Джернисавьен спрыгнула с колен Гейл и потрусила куда-то в темноту, словно ее ждали неотложные дела. Знакомые с повадками кошек Бремены решили, что так оно и есть. Джереми тоже не мог сидеть на месте. Он встал и принялся расхаживать взад-вперед в темноте, стараясь не удаляться от Гейл, чтобы в любую секунду можно было протянуть руку и коснуться ее.
Моя ошибка, – продолжал он, – заключалась в том, что я не понимал… Нет, в том, что я не задумывался, какой силой может обладать Робби в своем мире. В этом мире. Когда я прорвался к нему… собираясь просто поделиться несколькими образами и звуками… он затянул меня к себе, малыш. А вместе со мной и тебя.

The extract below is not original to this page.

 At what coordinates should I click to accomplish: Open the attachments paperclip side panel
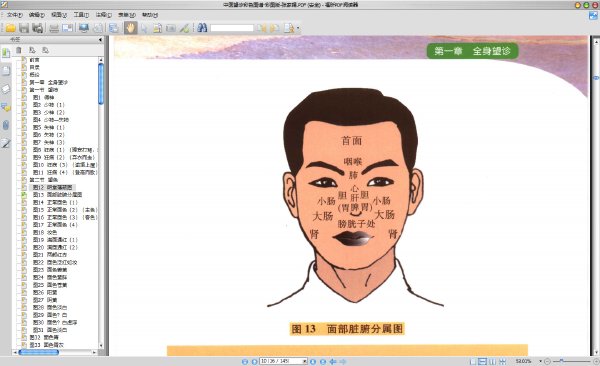6,125
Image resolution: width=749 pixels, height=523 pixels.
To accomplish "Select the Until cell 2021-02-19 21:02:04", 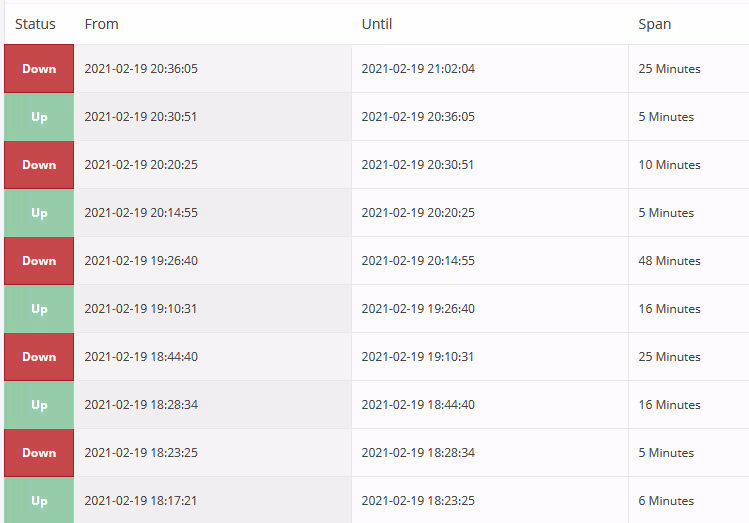I will click(418, 69).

Поднявшийся ветер шевелит листья деревьев в саду. Их шелест похож на печальный вздох уходящего лета.
– Хорошо, – говорит Гейл, нарушая молчание. – Мы оба существуем в сознании ребенка в виде пары твоих волновых голограмм личности. – Она с силой опускает ладонь на стол. – И это кажется реальным. Но откуда здесь дом? И гараж? И… – Она растерянно машет рукой, указывая на окружающую их ночь, на звезды у них над головами.
Думаю, Робби понравилось то, что он увидел в нашем сознании, малыш. И он предпочел нашу загрязненную сельскую местность в старой доброй Пенсильвании тому ландшафту, который создал для себя за годы одиночества.
Гейл медленно кивает.
– Но ведь это не настоящая Пенсильвания, да? То есть утром мы не можем поехать в Филадельфию, правда? И Чак Гилпен не познакомит меня со своей новой подружкой, так?
Не знаю, малыш. Вряд ли. Думаю, тут имело место некое разумное редактирование. Мы «реальны», потому что наша голографическая структура не повреждена, но все остальное – артефакт, допускаемый Робби.
Гейл снова проводит ладонями по плечам.
Артефакт, допускаемый Робби. Ты говоришь о нем как о Боге, Джереми.
Бремен прочищает горло и смотрит на небо. Звезды на месте.
– Понимаешь, – шепчет он, – в каком-то смысле он сейчас Бог. По крайней мере, для нас.
Мысли Гейл разбегаются, как полевые мыши, на которых теперь, наверное, охотится Джернисавьен.
– Хорошо, он Бог, а я жива, и мы оба здесь… Но что мы теперь будем делать, Джереми?
Пойдем спать. – Муж берет ее за руку и ведет в дом.
Те глаза, что не смеют сниться
Джереми снится, что он качается взад-вперед во тьме, такой глубокой, что сон не способен ее передать. Ему снится, что он спит, прижавшись щекой к заплесневелому одеялу, что грубая шерсть царапает кожу, что его бьют невидимые руки. Ему снится, что он лежит в яме с человеческим дерьмом, избитый и изломанный, и дождь капает на его обращенное вверх лицо. Ему снится, что он тонет.
Во сне Бремен с растущим любопытством наблюдает, как двое занимаются любовью на золотистом склоне холма. А потом он плывет сквозь белую комнату, где люди лишены формы, и от них остались только голоса, и где эти голоса-тела вибрируют в такт биениям невидимого механизма.
Он плывет и ощущает на себе мощь безжалостных планетарных сил, управляющих приливной волной. Он может сопротивляться гибельному приливу, только если тратит на это все силы, но чувствует, что начинает уставать, что волна тащит его на глубину. И когда волны смыкаются над ним, из него вырывается последний, отчаянный вопль.
Он выкрикивает свое имя.
* * *
Джереми просыпается от крика, эхо которого все еще звучит у него в голове. Подробности сна рассыпаются и уплывают прочь, прежде чем Бремен успевает их запомнить. Он быстро садится на постели. Гейл нет.
Уже у двери спальни Джереми слышит ее голос, доносящийся со двора, и возвращается к окну.
На ней синий халат, и она машет ему обеими руками. Когда он спускается, Гейл уже побросала вещи в старую плетеную корзину и кипятит воду для чая со льдом.
– Иди сюда, соня, – улыбается она. – Я приготовила тебе сюрприз.
– Не уверен, что нам нужны еще сюрпризы, – бормочет Джереми. Джернисавьен вернулась и путается у них под ногами. Время от времени она трется о ножку стула, как бы высказывая свое расположение к нему.
– Этот нужен, – отвечает Гейл и идет наверх. Напевая, она роется в шкафу.